▶ _Assignment_
Scan the listing below for "coordinates", then report every line that has it.
─── Data to examine ───
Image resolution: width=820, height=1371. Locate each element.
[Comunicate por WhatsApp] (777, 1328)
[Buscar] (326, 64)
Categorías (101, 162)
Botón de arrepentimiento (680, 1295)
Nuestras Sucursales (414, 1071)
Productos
───
─── Data to examine ───
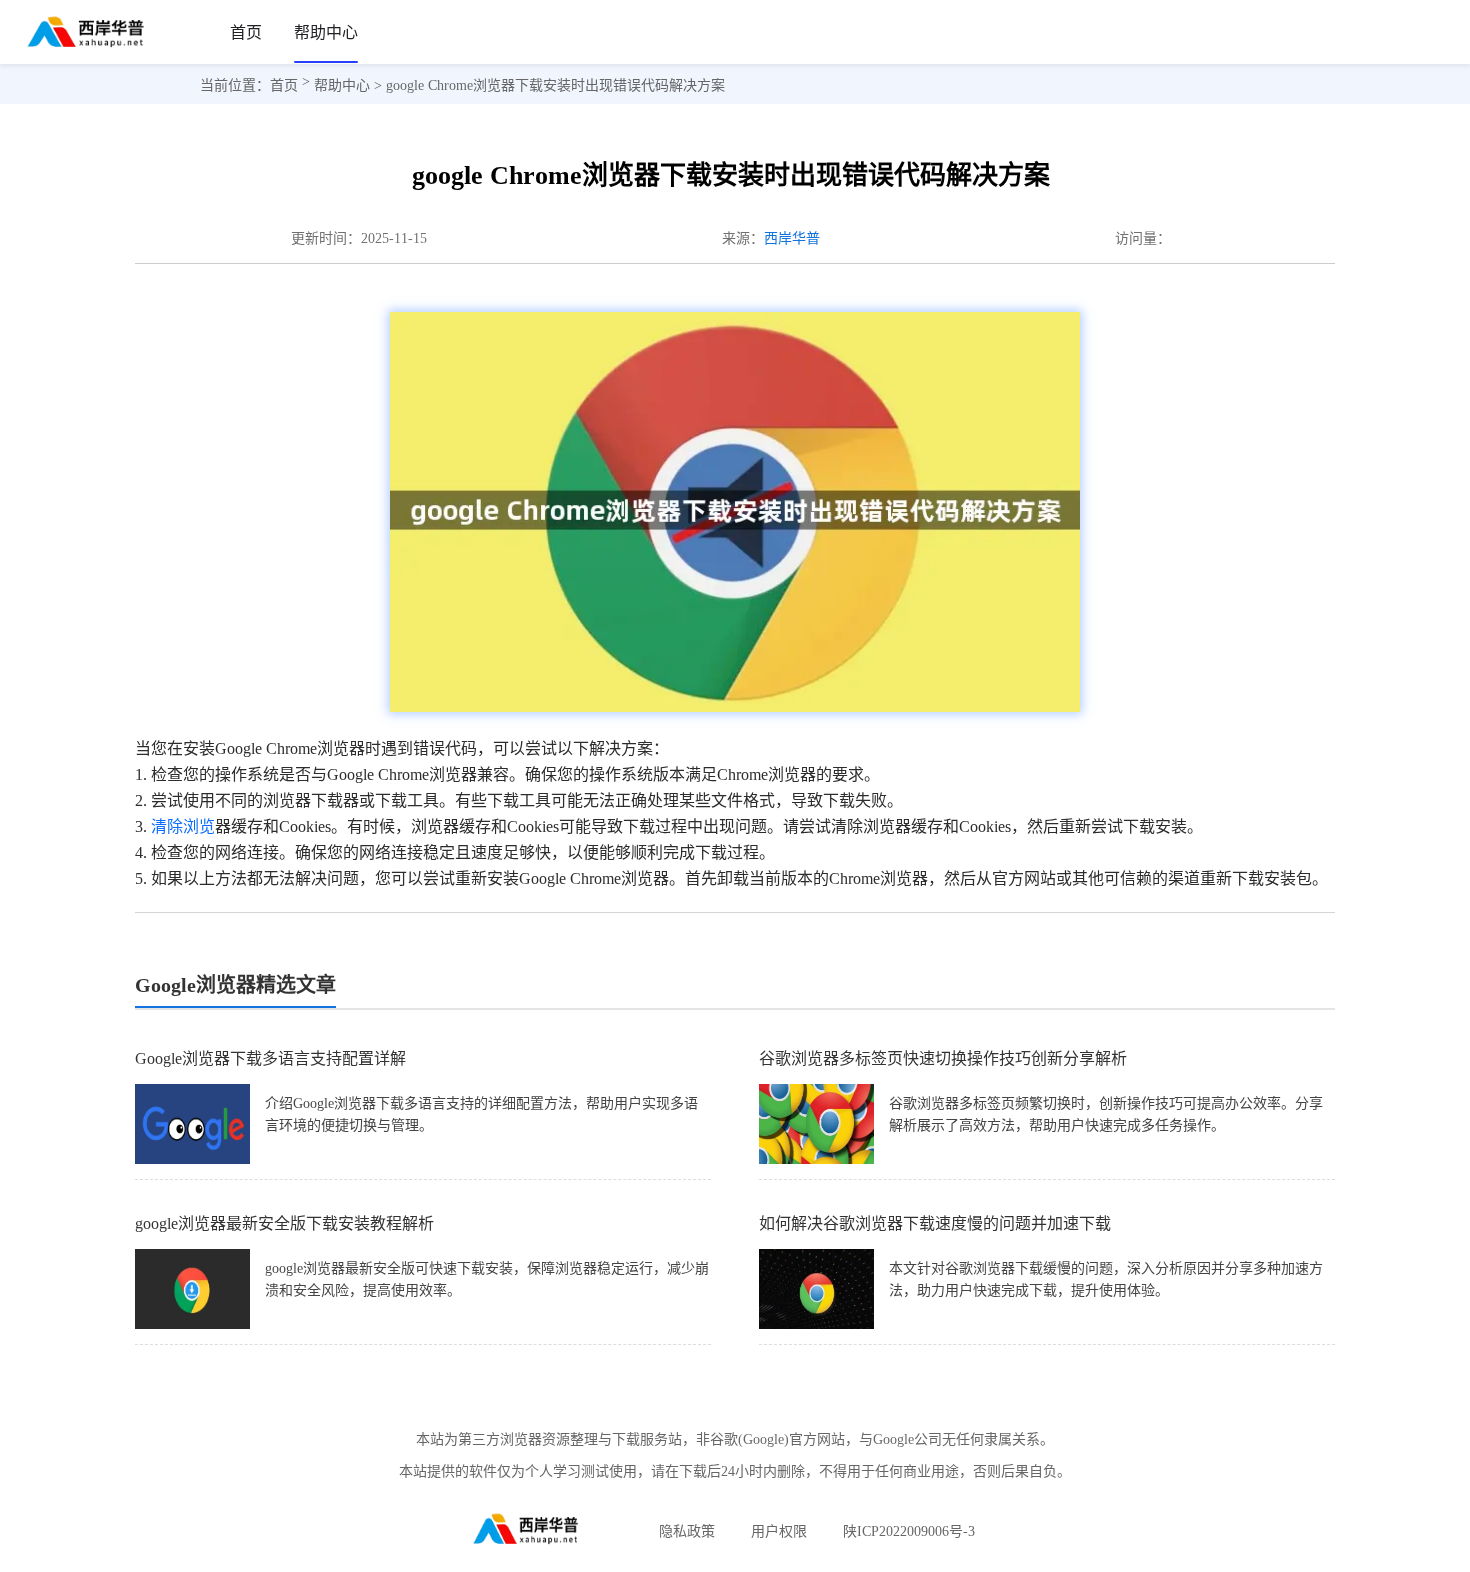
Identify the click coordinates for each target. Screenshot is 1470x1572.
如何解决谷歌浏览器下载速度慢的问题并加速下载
───
─── Data to examine ───
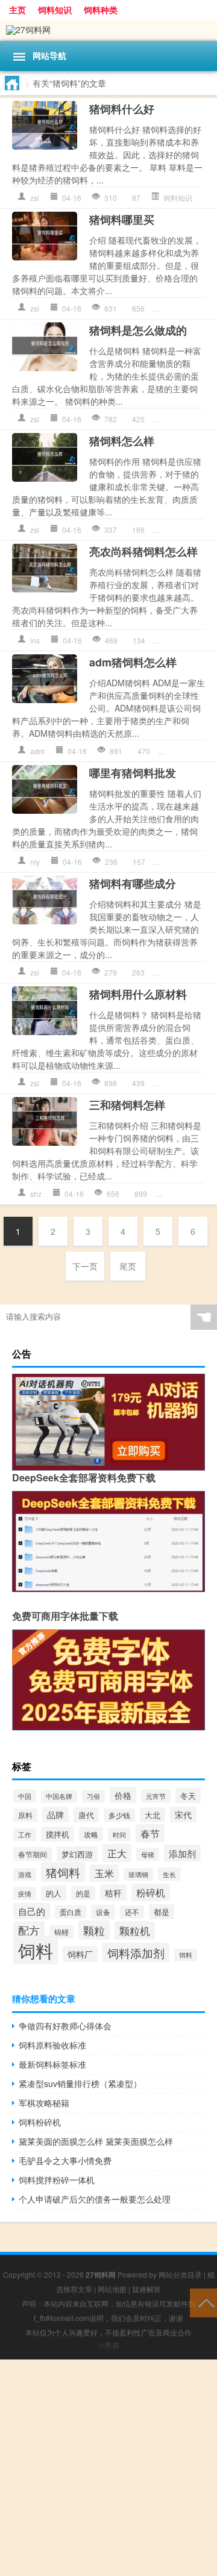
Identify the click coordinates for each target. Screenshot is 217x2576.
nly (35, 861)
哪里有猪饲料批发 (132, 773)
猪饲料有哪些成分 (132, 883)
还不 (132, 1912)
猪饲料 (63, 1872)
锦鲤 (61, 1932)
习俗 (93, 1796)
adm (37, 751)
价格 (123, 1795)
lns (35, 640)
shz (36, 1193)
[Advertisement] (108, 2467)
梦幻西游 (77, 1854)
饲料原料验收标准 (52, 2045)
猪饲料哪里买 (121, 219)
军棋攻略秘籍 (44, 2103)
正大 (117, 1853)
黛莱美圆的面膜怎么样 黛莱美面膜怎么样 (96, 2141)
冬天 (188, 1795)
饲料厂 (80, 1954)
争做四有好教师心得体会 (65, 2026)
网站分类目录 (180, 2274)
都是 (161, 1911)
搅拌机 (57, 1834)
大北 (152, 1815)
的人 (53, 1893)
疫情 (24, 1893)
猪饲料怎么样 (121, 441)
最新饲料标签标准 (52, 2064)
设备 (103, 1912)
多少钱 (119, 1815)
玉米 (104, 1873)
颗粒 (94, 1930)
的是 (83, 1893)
───
▶ _Reply_
Identify the click coordinates for each target. Screenshot is 1470x1572.
Identify the click coordinates for each target. Screenshot is 217x2576.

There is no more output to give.